** SUPPLIED DATA follows **

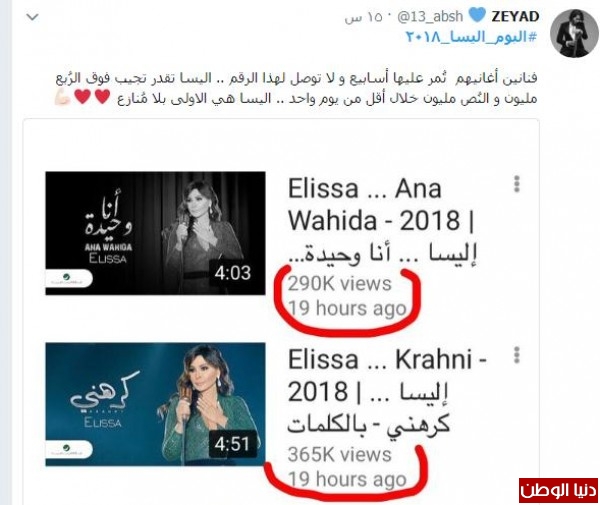Click the red hearts emoji in tweet
Viewport: 600px width, 505px height.
92,96
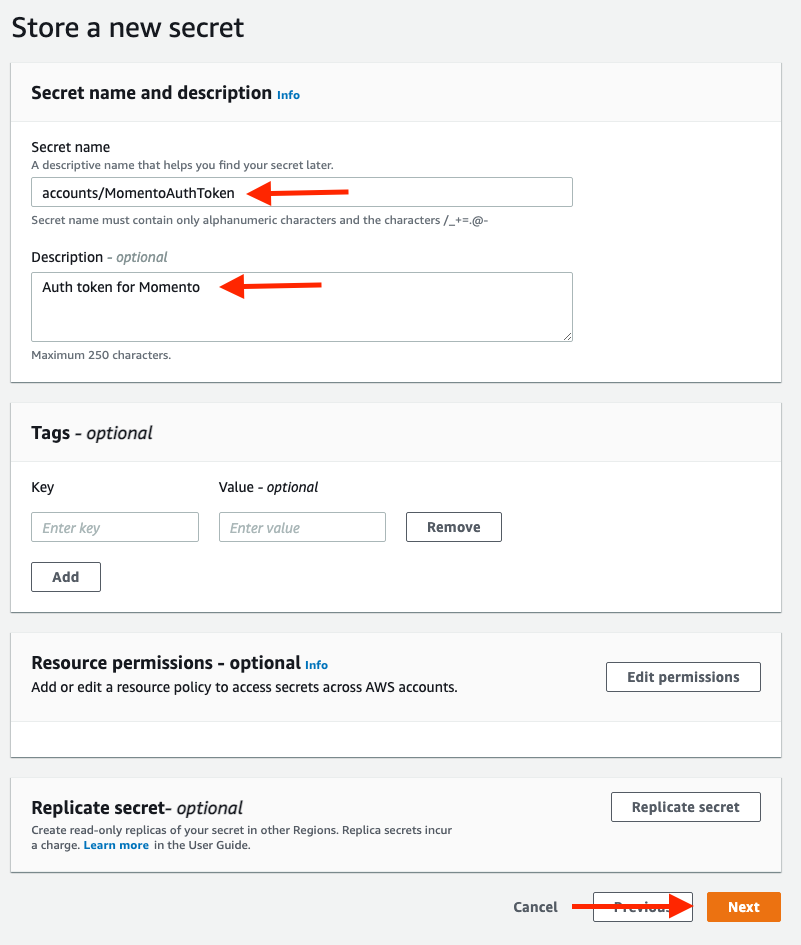Viewport: 801px width, 945px height.
Task: Grab the Description box resize handle
Action: pos(566,335)
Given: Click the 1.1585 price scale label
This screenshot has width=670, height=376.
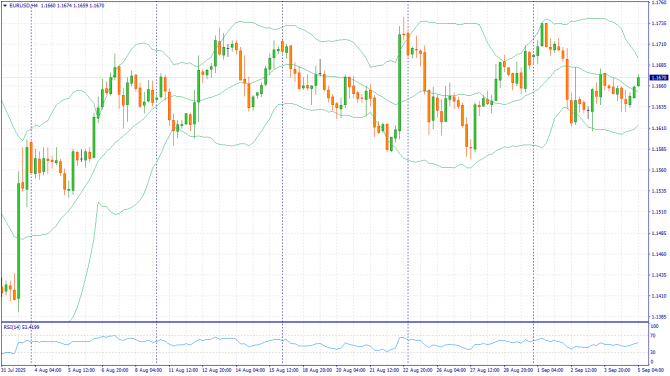Looking at the screenshot, I should click(x=658, y=149).
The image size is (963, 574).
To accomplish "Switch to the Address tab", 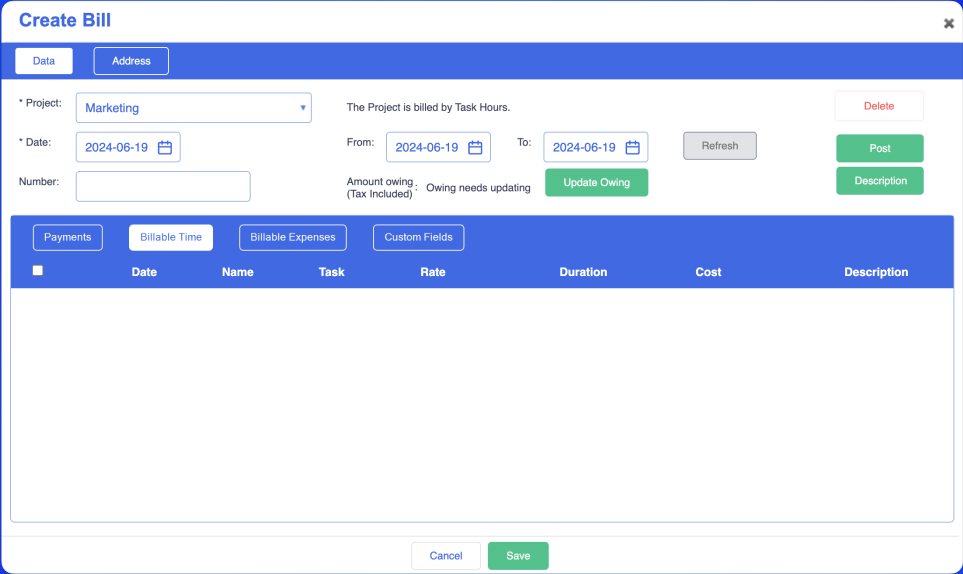I will (x=131, y=61).
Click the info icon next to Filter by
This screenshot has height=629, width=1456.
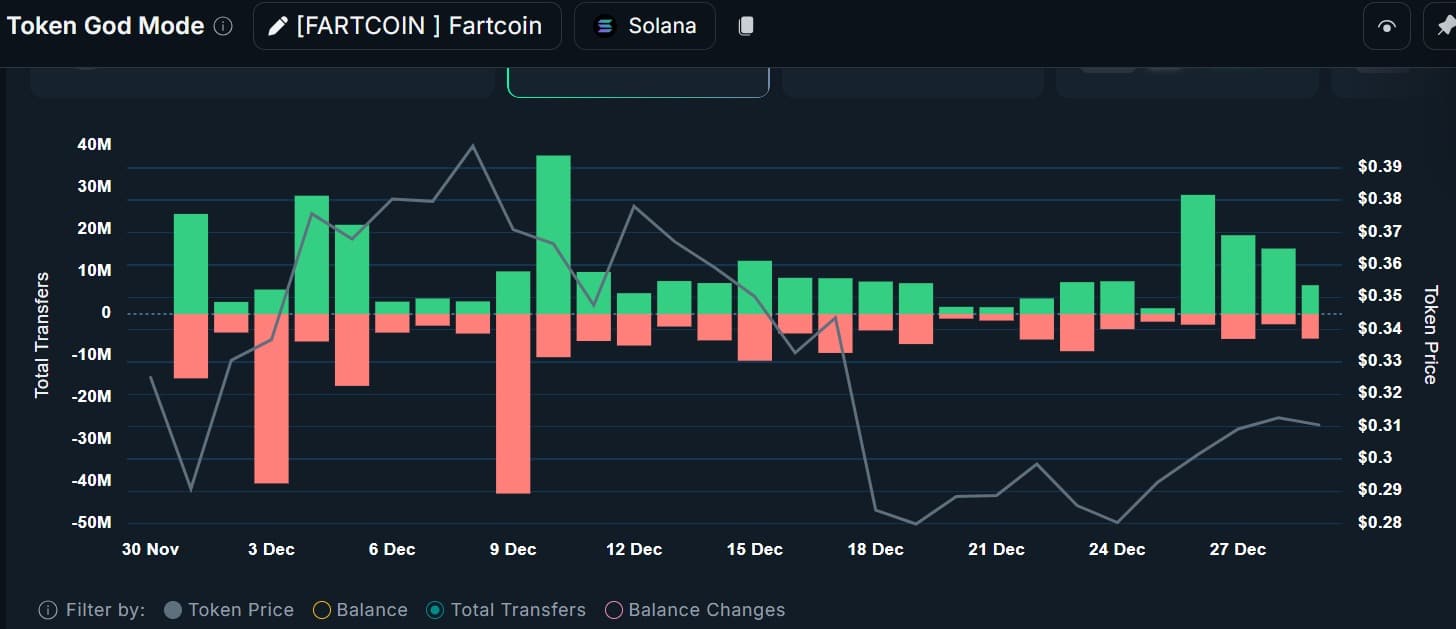tap(46, 609)
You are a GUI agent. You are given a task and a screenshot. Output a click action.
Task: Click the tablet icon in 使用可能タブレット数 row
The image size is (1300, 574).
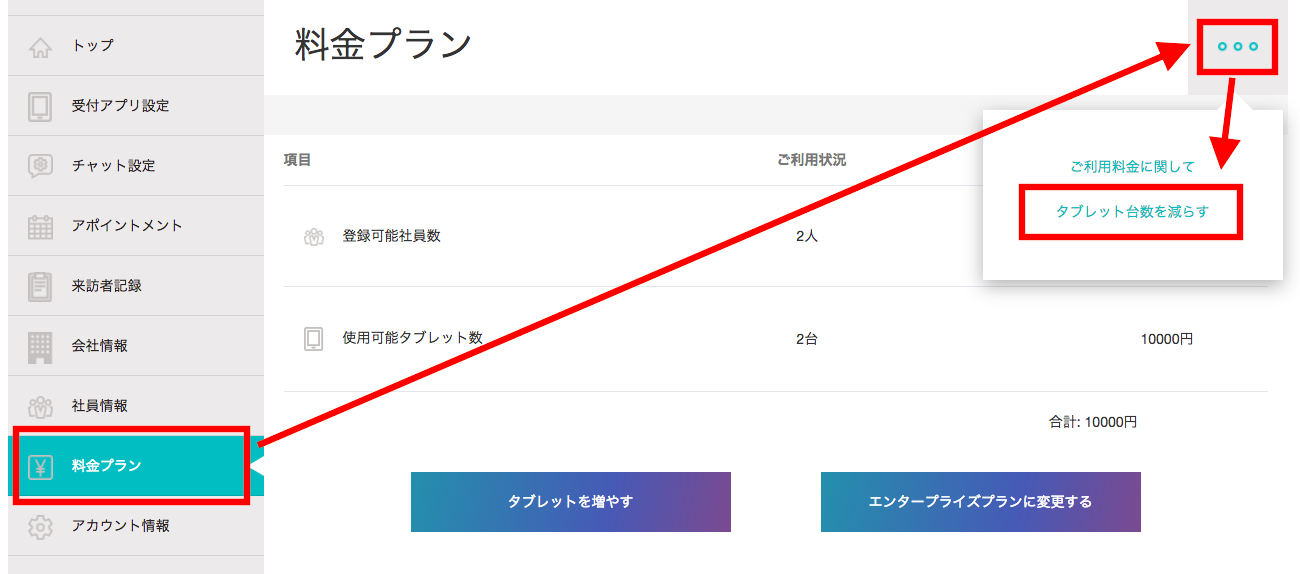pyautogui.click(x=314, y=339)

** End of SUPPLIED DATA **

Go through the lines above and copy any that contain "icon".

• _RESULT FOR THIS EXERCISE_:
Click the info icon next to Filter by
Task: Click the tablet icon in 使用可能タブレット数 row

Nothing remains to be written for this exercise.